Once your browser has the IP address it needs, it sends its data to your router which examines the destination IP address to work out how to get the data to the right place. Now your home router only connects to one other network – that of your ISP, so the data is sent to your closest ISP edge router. This router will have multiple routes through the ISP network and as such it needs to know which route is the best one to take to get the data closer to its destination. this is where the routing protocols play their part.
The ISP internal routing protocols are use to work out the fastest, most efficient way through the ISPs network to another edge router which can forward the data to the next network. Knowledge of which networks that can move your data further, and further towards Facebook is obtained via BGP updates.
Eventually, through this interconnection of networks, your data gets to its destination. All the above takes a fraction of a second to perform, and so within a really short time you start to see the webpage you were after.
Now, Facebook, like many large networks doesn’t just have one webserver, it has thousands scattered all over the world inside its CDN. In order for the networks to know which server you need access to, Facebook runs it’s own internal DNS which lets the rest of the Facebook network identify which server a particular data item is currently accessible from. These DNS servers pass the IP data to the routers which, in turn advertise these routes via BGP to all the other routers across the globe.
In the recent Facebook outage, a configuration change on a system which was, ironically, being used to test the resilience of the Facebook network caused the backbone network connecting all the CDN servers to go offline. This in turn caused the DNS servers to stop advertising those CDN servers to the BGP routers. The BGP routers did their job of informing the rest of the Internet that those routes were no longer available. Thus informing the entire Internet that Facebook was no-more.
Now, to compound matters, many of Facebooks own internal systems relied on those very same DNS servers to allow them to communicate with each other which normally would have allowed them to fix the problem quickly, but because they were offline, they couldn’t be used. This, apparently, also included the physical security systems designed to allow/prevent access to the datacentres where the problems were happening meaning engineers couldn’t gain access to the servers to bring them back online.

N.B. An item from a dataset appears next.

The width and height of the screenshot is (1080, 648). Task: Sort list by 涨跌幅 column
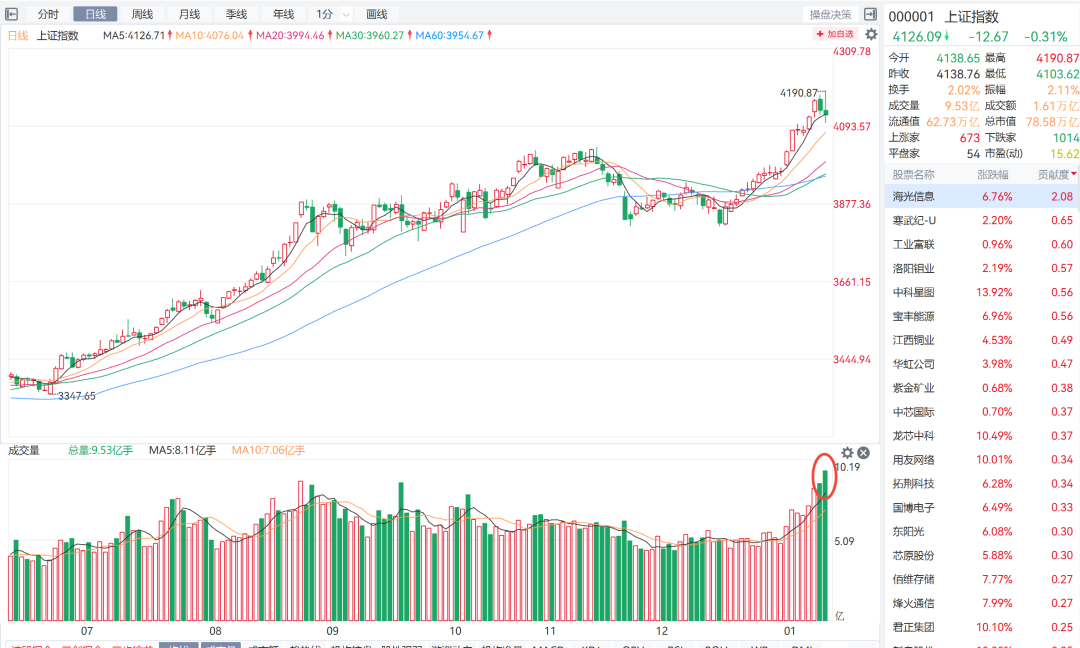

Whilst all this was happening, the Internet was seeing a huge number of requests from automated systems and users trying to connect top Facebook and refreshing their systems to try and try with no luck.
Another report from CloudFlare details what their systems were seeing in terms of bandwidth usage as users tried in vain to access the Facebook network.

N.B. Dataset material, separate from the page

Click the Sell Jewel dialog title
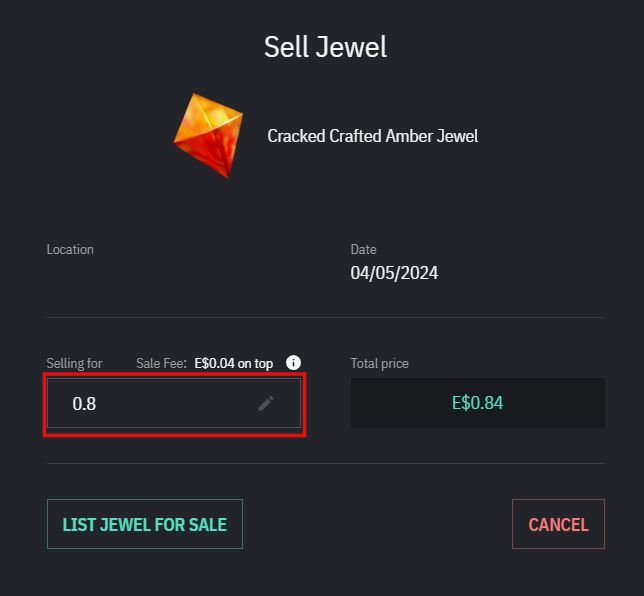 pyautogui.click(x=325, y=46)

The video below is a recording from a utility called BGPlay which is available on the RIPE website which visualises BGP update announcements. This video captures the moment the Facebook network went down and the subsequent knock on effects across the Internet. Facebook’s AS is the one in the middle of the recording highlighted in red.
The recording starts at 15:00 UTC and all is normal with the world. The action starts at approx. 15:42 UTC where you will start to see all the networks trying to get to Facebook suddenly start trying to redirect traffic as one route after another fails.
The recording ends at approx. 16:08 UTC where Facebook is inaccessible to the entire Internet.
It just goes to show that the systems we rely on for everyday communications can be sometimes quite fragile.